Work task: With pictures omitted, copy exactly the lines from the one containing "Click the recipient address 0x579...5aef" through the end of the records below.

[Material provided Boundary: Start]

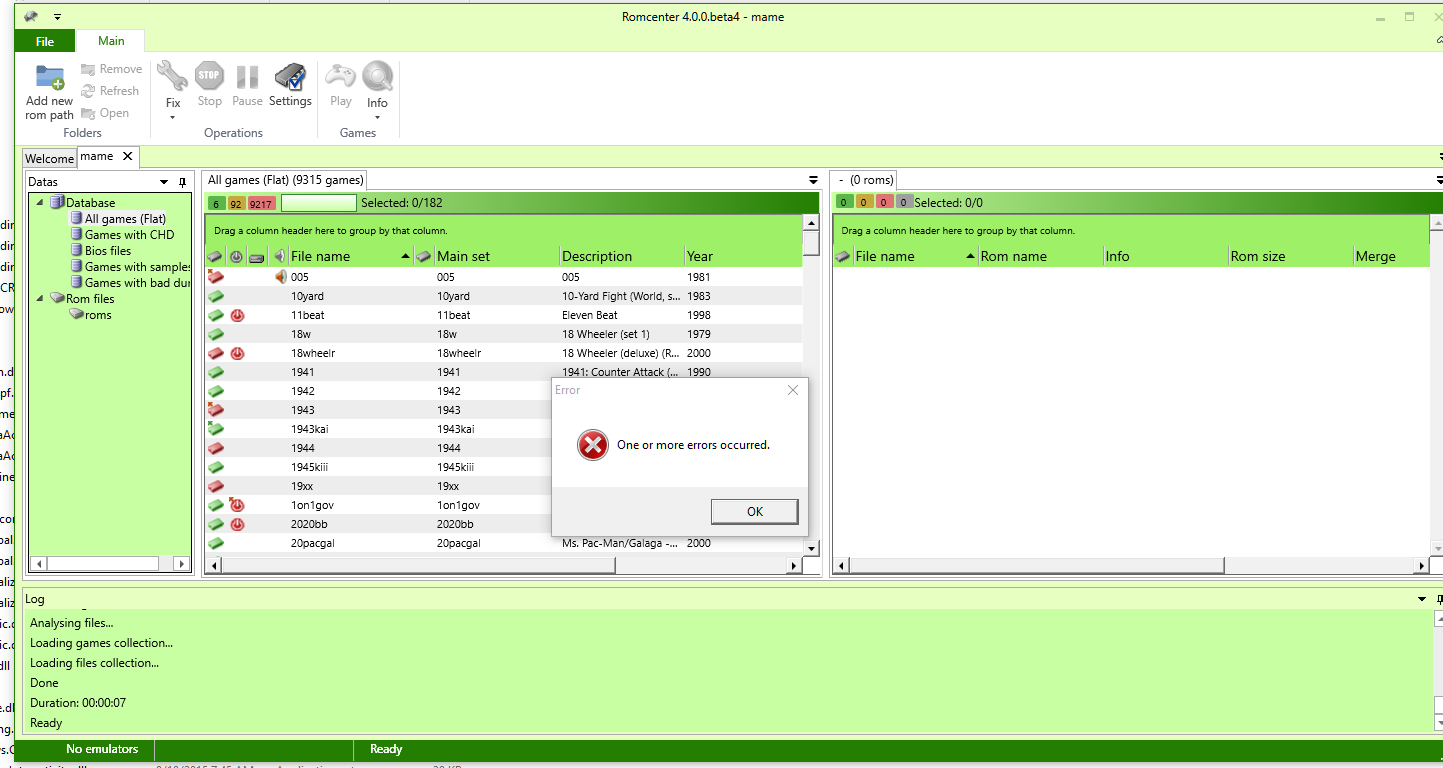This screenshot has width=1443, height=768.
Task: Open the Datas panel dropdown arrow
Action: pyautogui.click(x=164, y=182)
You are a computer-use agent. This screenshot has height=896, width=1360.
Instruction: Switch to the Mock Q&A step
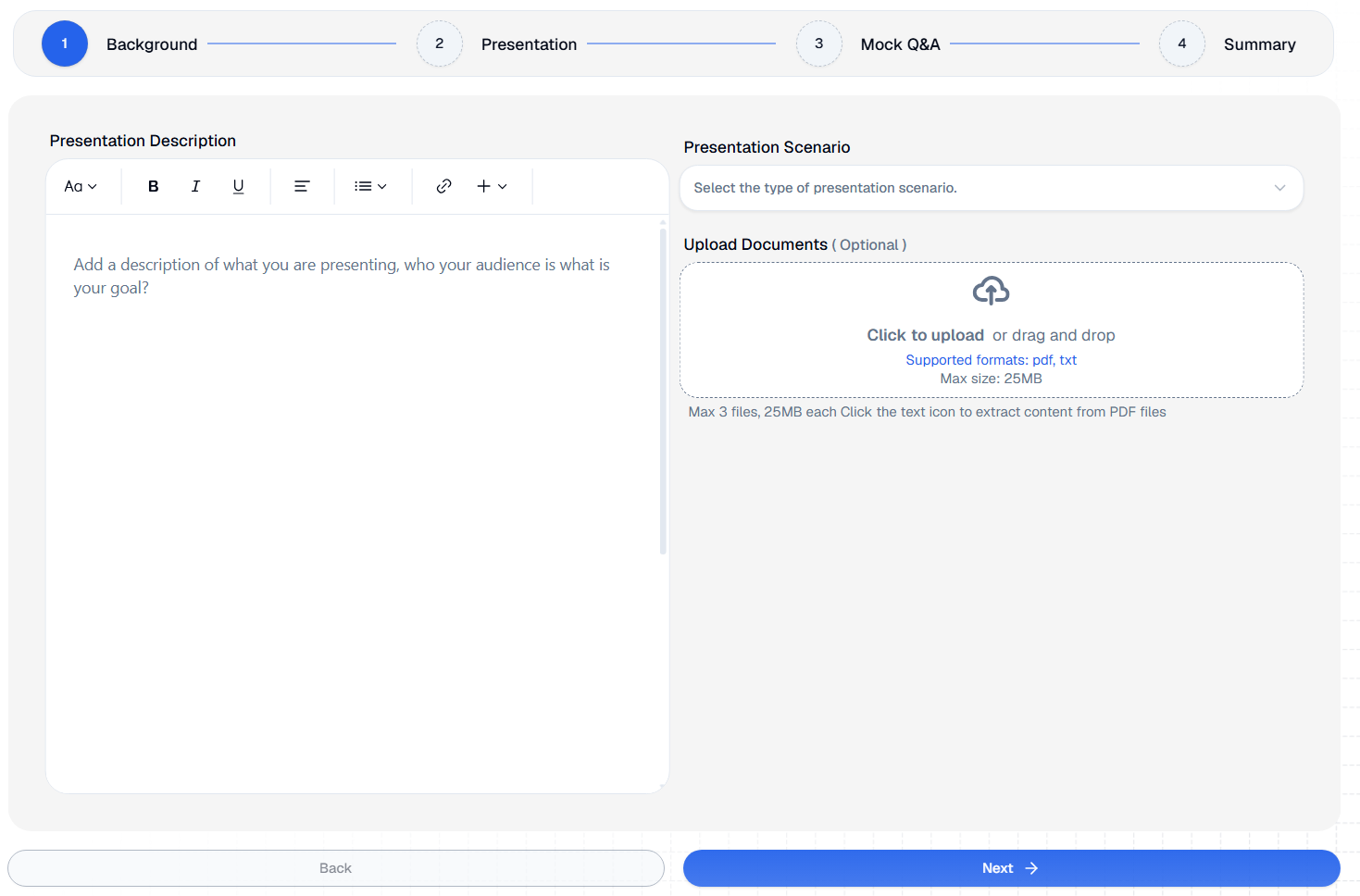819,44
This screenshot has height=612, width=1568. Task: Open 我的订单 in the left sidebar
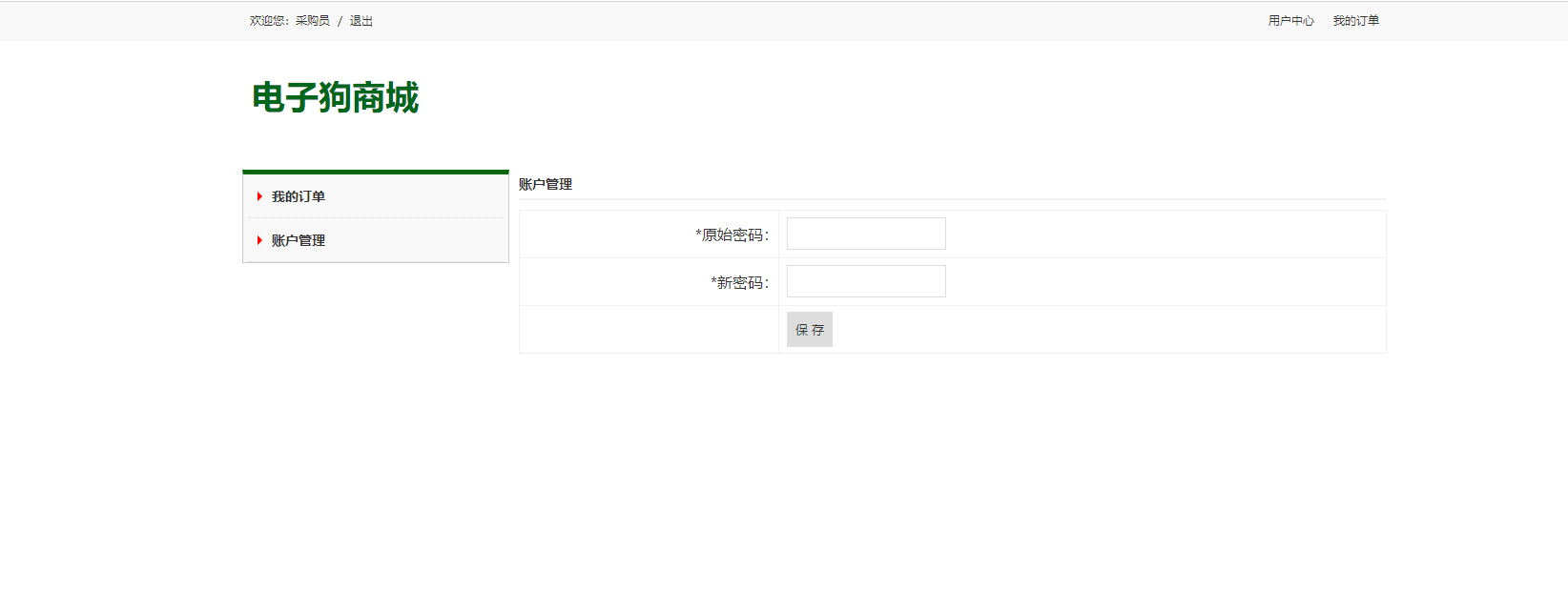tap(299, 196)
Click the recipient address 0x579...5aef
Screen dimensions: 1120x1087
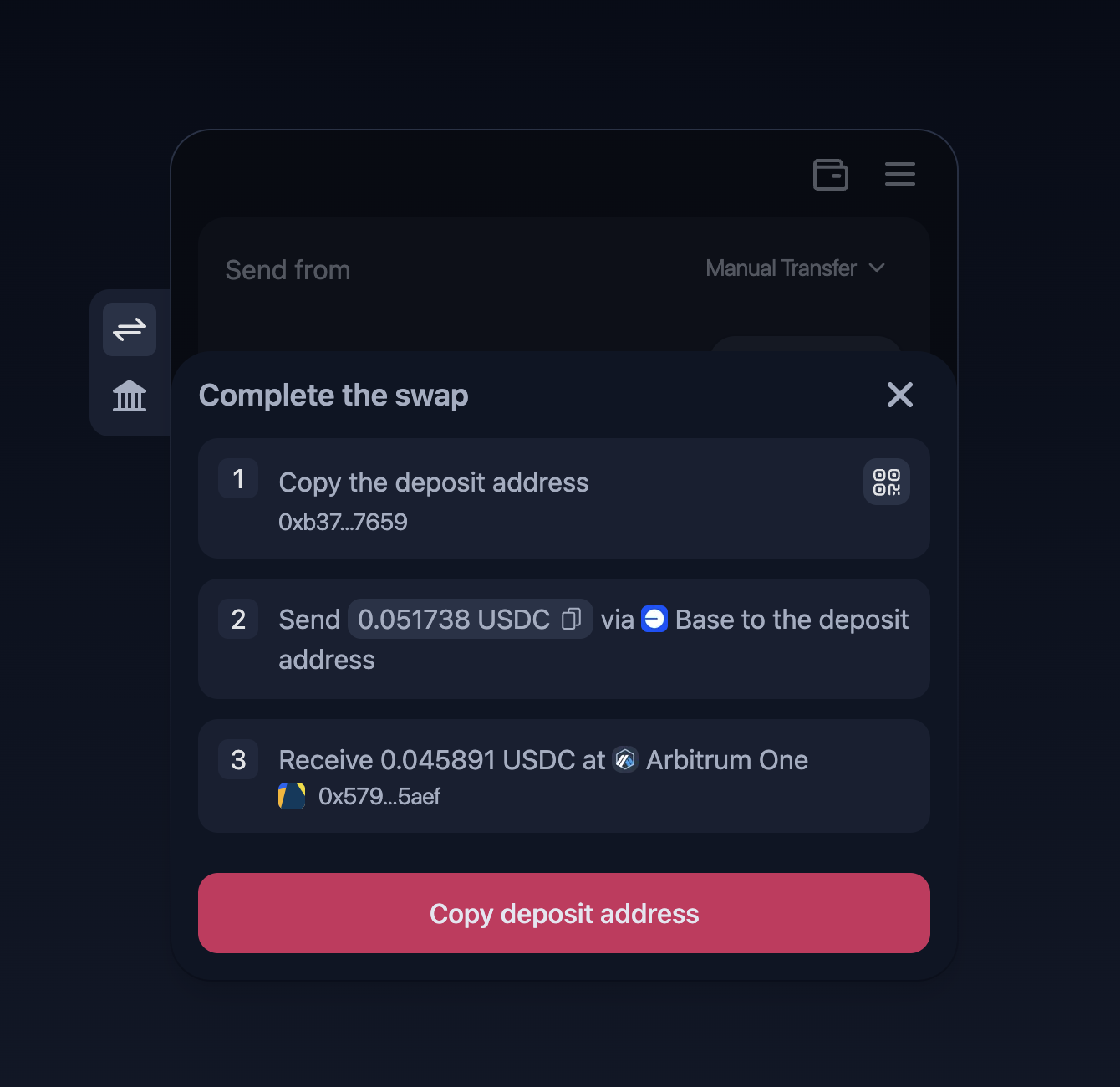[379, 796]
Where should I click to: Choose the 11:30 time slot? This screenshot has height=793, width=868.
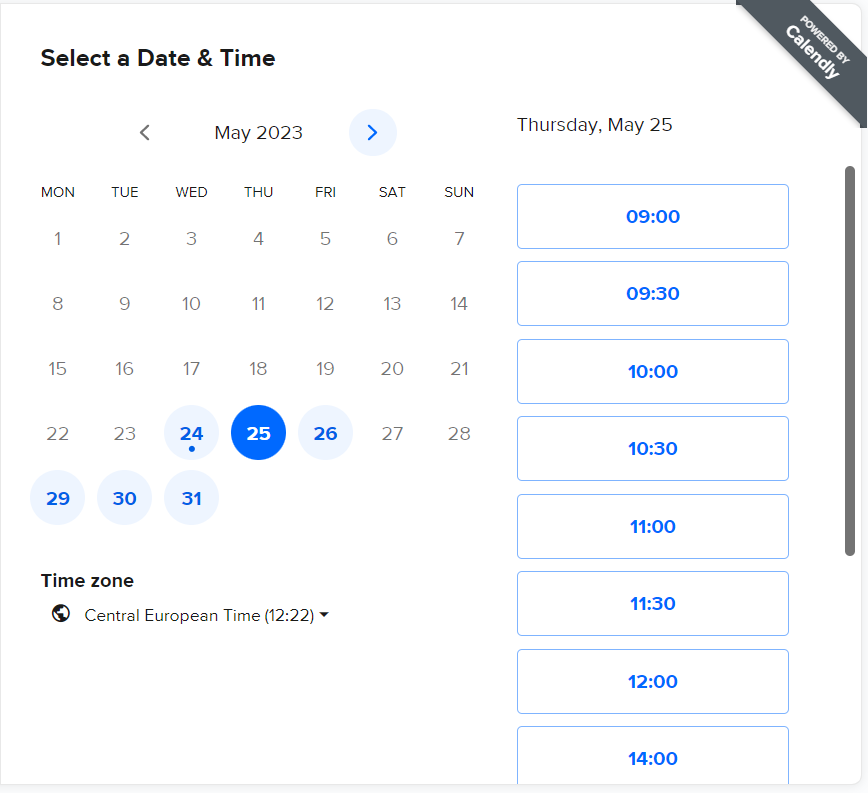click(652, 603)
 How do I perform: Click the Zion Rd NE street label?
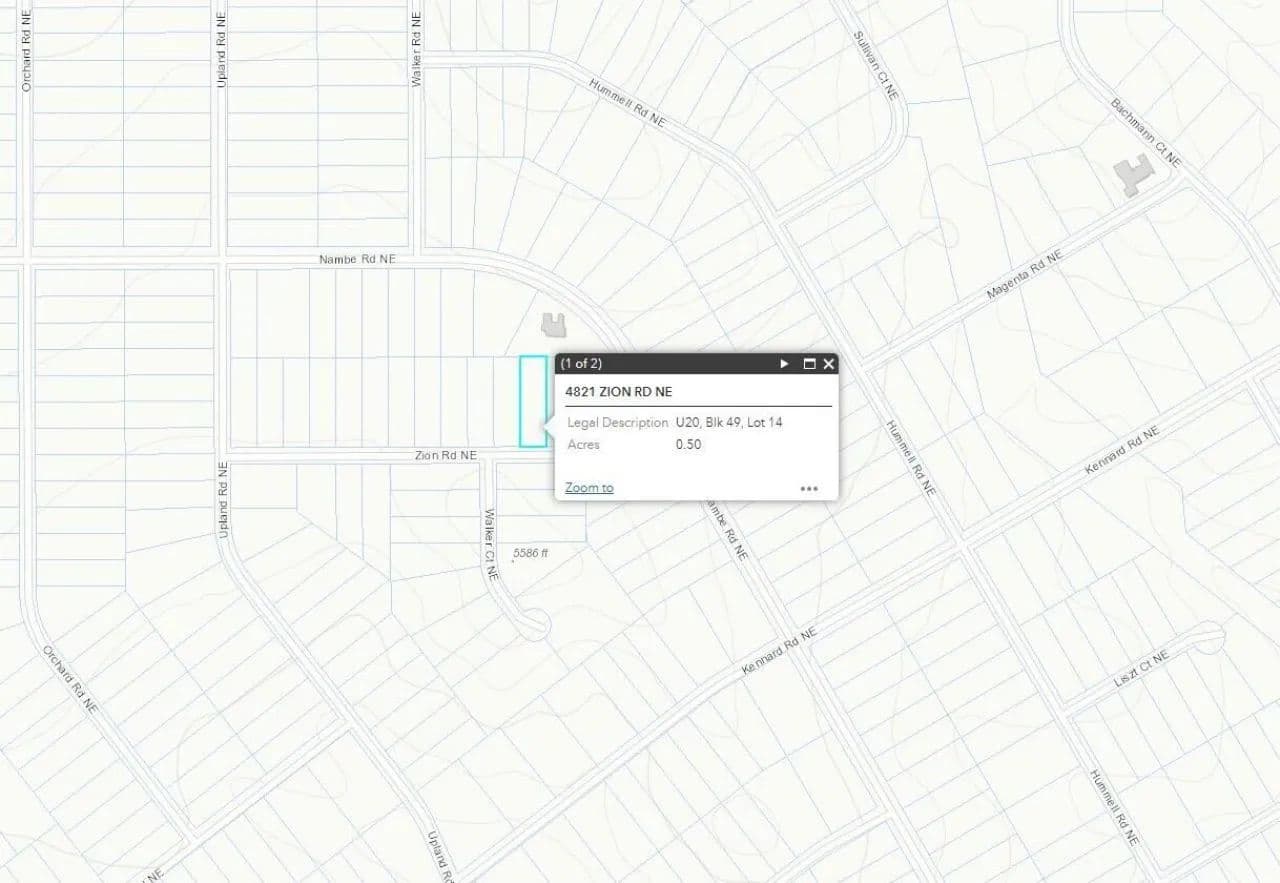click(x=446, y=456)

[Material provided Boundary: End]

Response to the exercise:
Click the recipient address 0x579...5aef
Screen dimensions: 1120x1087
[379, 796]
Where should I click to: Choose the 11:30 time slot? This screenshot has height=793, width=868.
click(652, 603)
 How do I perform: Click the Zion Rd NE street label?
click(x=446, y=456)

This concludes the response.